##### 발췌문 #####

본 명세서에서 사용된 용어, “미세조류(microalgae)”는 육안으로 볼 수 없어 현미경을 통해서만 볼 수 있는 수준의 작은 조류를 의미하고, 미세조류에는 다양한 종류가 포함되며, 광합성이 불가능하여 종속영양으로만 생장하는 균주까지 포함된다. 이러한 미세조류는 이산화탄소를 고정화시킬 수 있고 단백질 및 지질 함량이 높으므로 식품, 사료 또는 연료 생산용 바이오매스(biomass)로 활용될 수 있다. 구체적으로, 미세조류에 함유된 지질 성분은 액체 연료로 사용되는 바이오디젤 오일 생산의 원료로 사용될 수 있다.

#####

**과제:**
발췌문의 일부를 한 글자도 바꾸지 말고 다시 옮겨 적으세요. "본 명세서에서 사용된" 구절이 들어 있는 곳에서 시작해 "원료로 사용될 수 있다." 구절 바로 뒤에서 멈추면 됩니다.

##### 추출 자료 #####

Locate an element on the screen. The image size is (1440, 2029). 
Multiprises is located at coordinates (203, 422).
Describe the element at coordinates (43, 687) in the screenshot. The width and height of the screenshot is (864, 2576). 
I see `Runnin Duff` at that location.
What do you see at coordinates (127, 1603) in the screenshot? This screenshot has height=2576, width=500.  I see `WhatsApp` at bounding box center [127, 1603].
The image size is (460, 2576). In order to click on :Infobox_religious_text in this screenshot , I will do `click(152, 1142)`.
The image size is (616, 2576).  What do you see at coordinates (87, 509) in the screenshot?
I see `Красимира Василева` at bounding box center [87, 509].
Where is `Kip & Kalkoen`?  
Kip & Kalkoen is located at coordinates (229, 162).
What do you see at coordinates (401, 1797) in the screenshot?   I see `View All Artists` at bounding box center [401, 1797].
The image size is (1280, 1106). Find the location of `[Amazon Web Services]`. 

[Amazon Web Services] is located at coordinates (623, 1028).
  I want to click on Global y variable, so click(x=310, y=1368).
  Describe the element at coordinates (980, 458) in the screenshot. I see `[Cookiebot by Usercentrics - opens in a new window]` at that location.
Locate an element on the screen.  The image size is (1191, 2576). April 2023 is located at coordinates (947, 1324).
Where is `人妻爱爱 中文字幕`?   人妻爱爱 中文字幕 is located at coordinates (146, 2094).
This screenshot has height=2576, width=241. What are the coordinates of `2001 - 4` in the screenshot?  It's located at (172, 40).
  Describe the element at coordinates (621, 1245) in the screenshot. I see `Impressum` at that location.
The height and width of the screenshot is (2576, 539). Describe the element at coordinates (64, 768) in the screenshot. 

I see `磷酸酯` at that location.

#####

**과제 결과:**
본 명세서에서 사용된 용어, “미세조류(microalgae)”는 육안으로 볼 수 없어 현미경을 통해서만 볼 수 있는 수준의 작은 조류를 의미하고, 미세조류에는 다양한 종류가 포함되며, 광합성이 불가능하여 종속영양으로만 생장하는 균주까지 포함된다. 이러한 미세조류는 이산화탄소를 고정화시킬 수 있고 단백질 및 지질 함량이 높으므로 식품, 사료 또는 연료 생산용 바이오매스(biomass)로 활용될 수 있다. 구체적으로, 미세조류에 함유된 지질 성분은 액체 연료로 사용되는 바이오디젤 오일 생산의 원료로 사용될 수 있다.